El soldado expresó que era decepcionante saber que mientras él arriesga su vida por la libertad y democracia de este país, no pueda ayudar a su madre a permanecer en EEUU, con la preocupación de poder ser deportada y separada de la familia el próximo año.

“Si nosotros estamos poniendo nuestra vida en riesgo y que esto no lo pueda entender la gente que está en el poder, es decepcionante”, expresó, Salvador, quien recibió la Medalla de Bronce por sus acciones en el campo de batalla.

Hasta el año pasado, Alba estaba resignada a seguir viviendo con el pago de casi $500 dólares cada 18 meses y la investigación exhaustiva que las autoridades estadounidenses hacen para renovar el TPS. Pero a principio del presente año todo se complicó.

El 8 de enero la administración Trump anunció la cancelación del TPS para salvadoreños. El jefe de personal de la Casa Blanca, John Kelly, subrayó repetidamente que el TPS era precisamente eso, temporal, y se renovaría por última vez para que los casi 200,000 salvadoreños amparados bajo ese programa se preparen para abandonar el país, de lo contrario, después de septiembre del 2019, la deportación podría llegar en cualquier momento.

Alba es una salvadoreña amparada bajo el TPS con un hijo en las Fuerzas Armadas de Estados Unidos. (Agustín Durán, Especial para La Opinión)

“Como madre, siempre he luchado para mantener a mi familia unida, pero ahora el gobierno me quiere deportar y que deje a mis hijos aquí -en EEUU-“, expresó Alba. “Si siempre hice todo bien y mis hijos es por lo que siempre he luchado”.

Legalmente

La abogada de inmigración Jessica Domínguez indicó que las personas amparadas bajo el TPS tienen derechos, pero es importante hacerlos valer, especialmente ahora que se vive un ambiente hostil contra el inmigrante a nivel nacional.

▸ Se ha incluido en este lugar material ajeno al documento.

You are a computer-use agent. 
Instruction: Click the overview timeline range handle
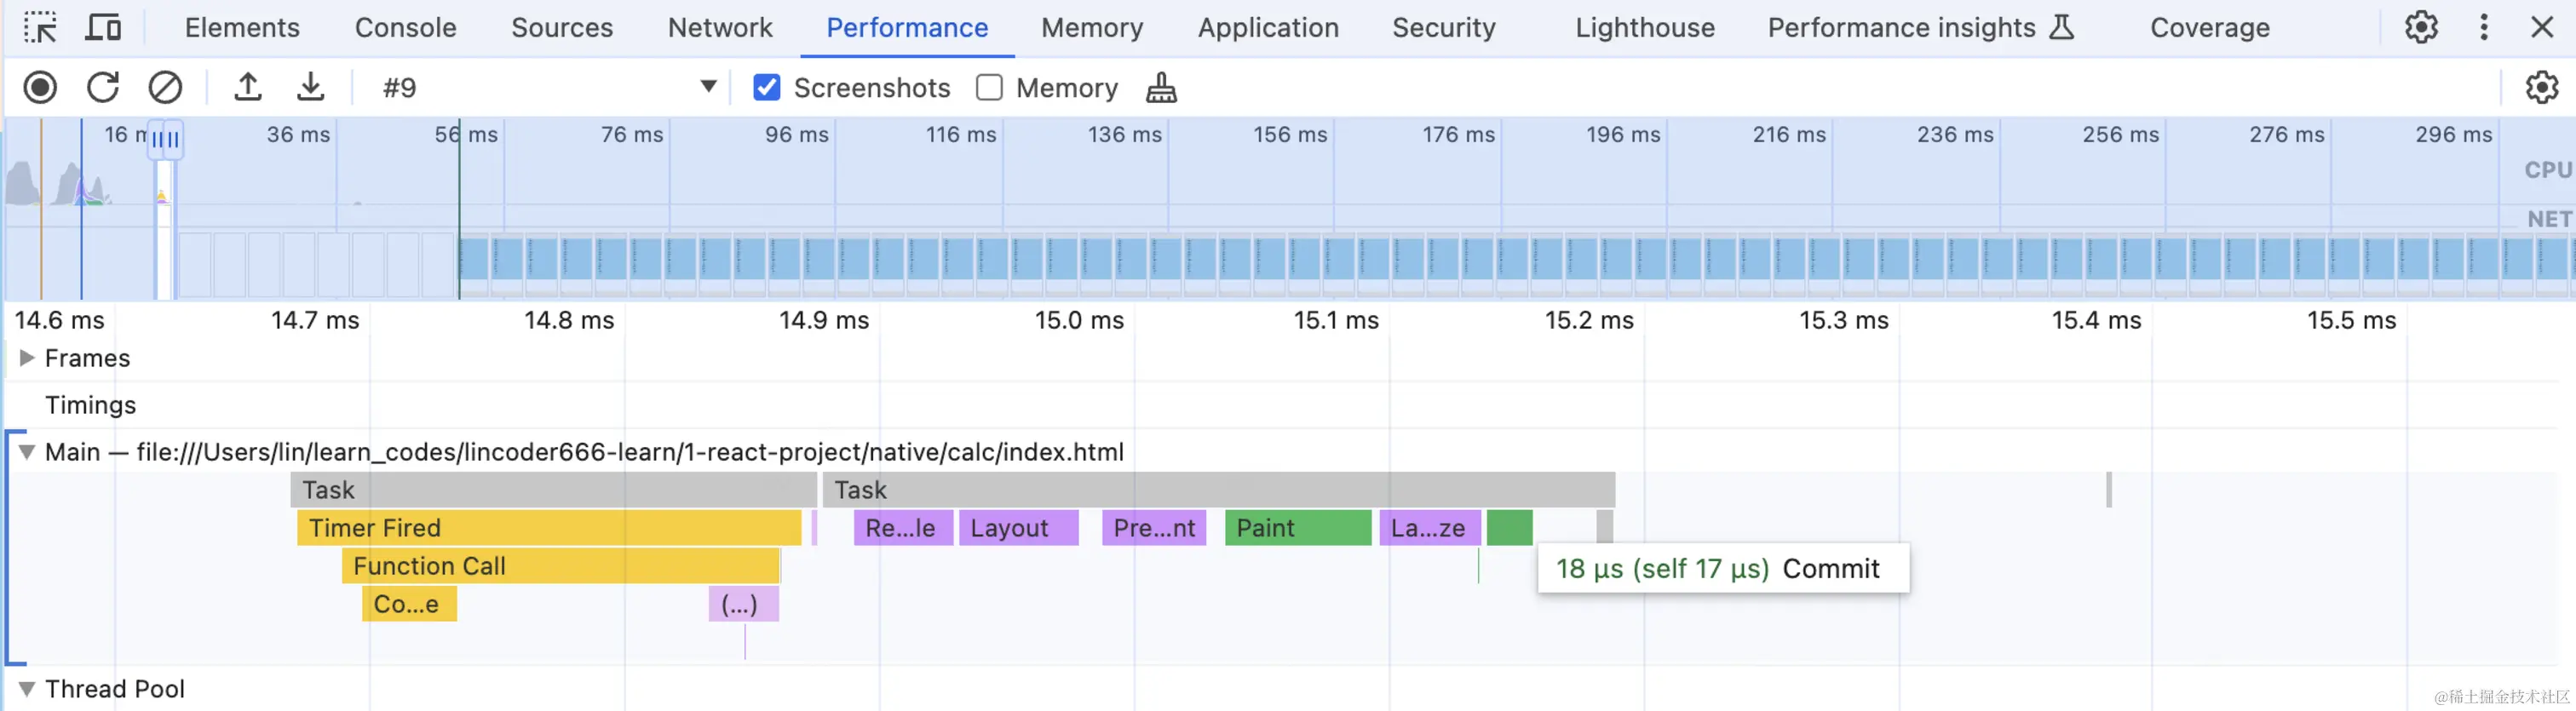166,140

Domínguez recomendó a los tepesianos solicitar su expediente (forma G-639, que es gratis) completo para verificar toda la información y a partir de ahí un abogado pueda determinar si hay oportunidad o no de arreglar su situación migratoria por otros medios.

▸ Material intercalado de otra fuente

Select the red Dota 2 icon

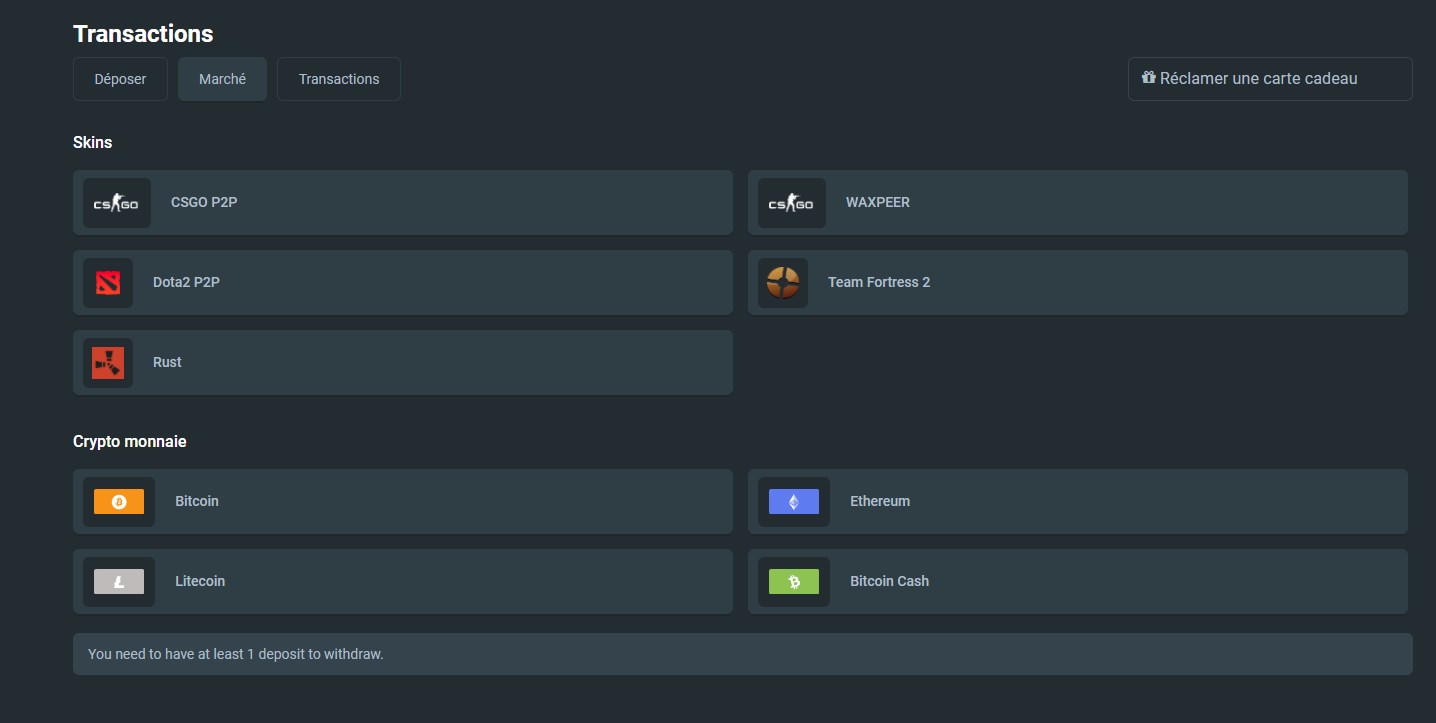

Enfatizó que la mayoría de los tepesianos tienen un carácter moral y ética de trabajo muy positivos por todos los requisitos a los que son sometidos cada 18 meses, siendo esto un gran unto a su favor.

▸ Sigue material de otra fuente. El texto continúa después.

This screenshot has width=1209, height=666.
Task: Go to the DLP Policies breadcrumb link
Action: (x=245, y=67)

“No podemos esperar hasta el último minuto para ver nuestras opciones”, expresó la abogada. “Tenemos que estar preparados al momento de enfrentar una orden de deportación”.

Domínguez subrayó que las personas bajo el TPS que no hayan podido arreglar legalmente hasta el momento se enfrentarán a la misma situación legal que tenían antes de ampararse al programa, y si tenían una orden de deportación esta se reactivará.

Los tepesianos podrían tener la opción de arreglar documentos a través de una petición de su esposo/a ciudadano/a, o sus hijos de 21 años, pero es preciso buscar ayuda profesional para explorar todas las opciones que pudiera haber.

Tepesiano

Para mantenerse bajo el programa TPS, las personas deben de pagar casi $500 dólares cada 18 meses y someterse a una serie de investigaciones por parte del gobierno federal. El objetivo es asegurarse que el beneficiado no haya cometido crímenes o violado seriamente la ley.

Salvador Sanabria, activista y director de El Rescate, una organización sin fines de lucro que ayuda a los inmigrantes – particularmente de Centro América  – en Los Ángeles, ha subrayado que los tepesianos son la crema de la migración debido a su constante monitoreo de parte del gobierno.

El tepesiano es un migrante trabajador y dedicado a la familia, es una persona emprendedora que en ocasiones tiene hasta dos o tres trabajos al mismo tiempo, que ha creado empresas, empleo y aportes al fisco. Además, es muy respetuoso de la ley ya que su carácter moral ha sido sometido a prueba cada 18 meses, dijo el activista.

“El tepesiano es un ciudadano no reconocido, pero muy respetuoso de las leyes de este país”, agregó. “Si uno quiere un miembro de la comunidad que este probado como gran trabajador para aportes importantes, entonces debe voltear a ver a ese grupo”.

Sanabria subrayó que los aportes de esta comunidad van más allá de los empleos que generan, el aporte al fisco local, estatal y federal, además del aporte a la estabilidad regional del país donde habitan. “Si los cuantificamos los aportes de los salvadoreños es una deuda significativa”, agregó Sanabria.